**Task:**
Scan the entries below for the word "computer". Copy each line that has it.

**Exercise material:**

*** Begin section ***

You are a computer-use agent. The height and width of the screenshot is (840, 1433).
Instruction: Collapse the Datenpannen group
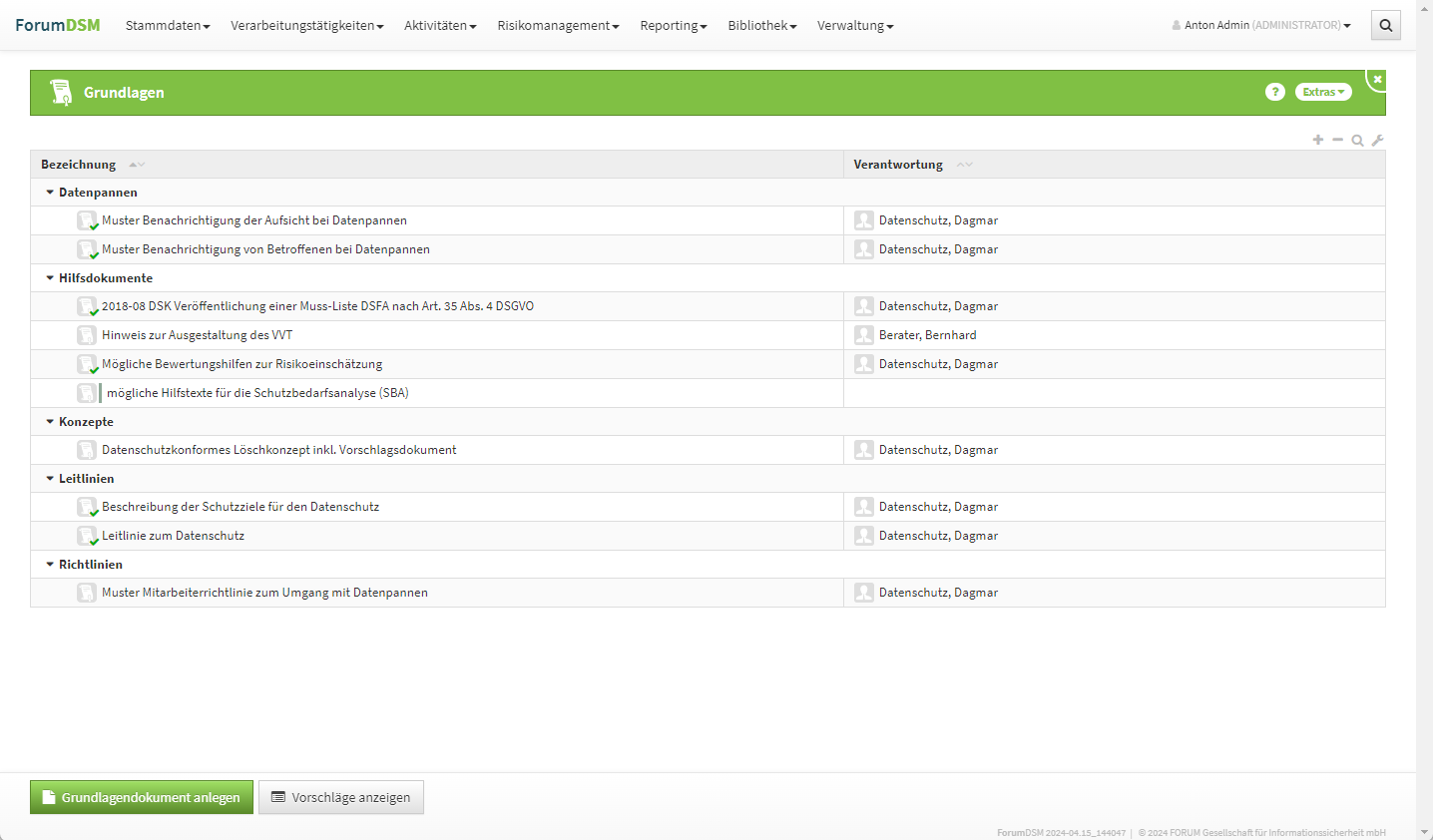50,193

*** End section ***
*** Begin section ***

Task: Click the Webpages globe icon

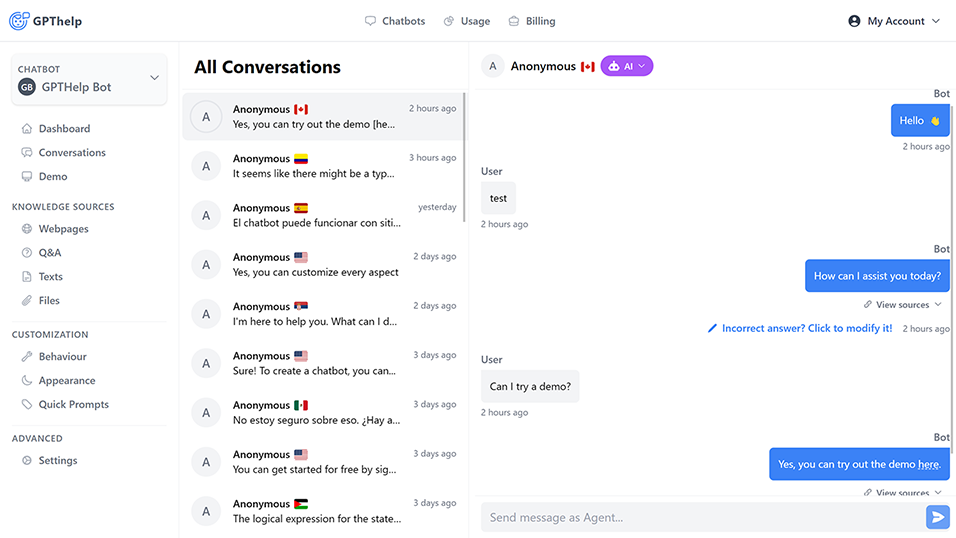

*** End section ***
*** Begin section ***

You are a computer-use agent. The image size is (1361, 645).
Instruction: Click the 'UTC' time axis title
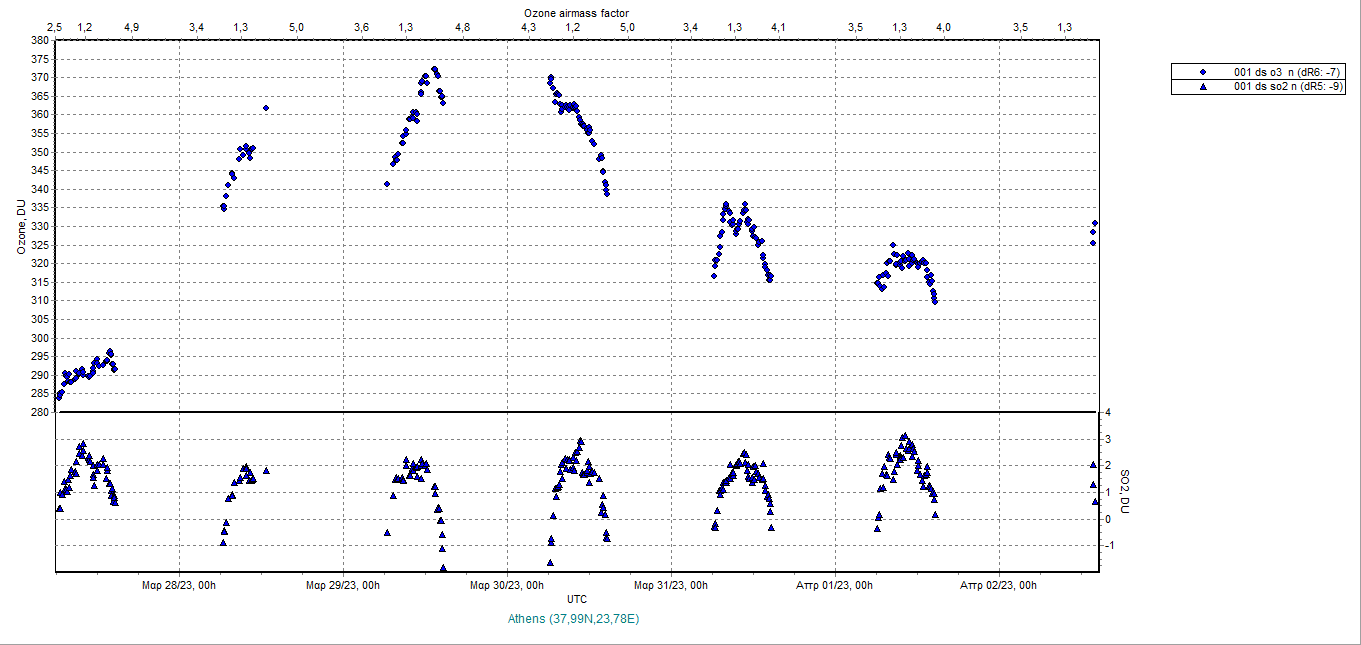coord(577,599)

*** End section ***

**Written solution:**
You are a computer-use agent. The height and width of the screenshot is (840, 1433).
You are a computer-use agent. The image size is (1361, 645).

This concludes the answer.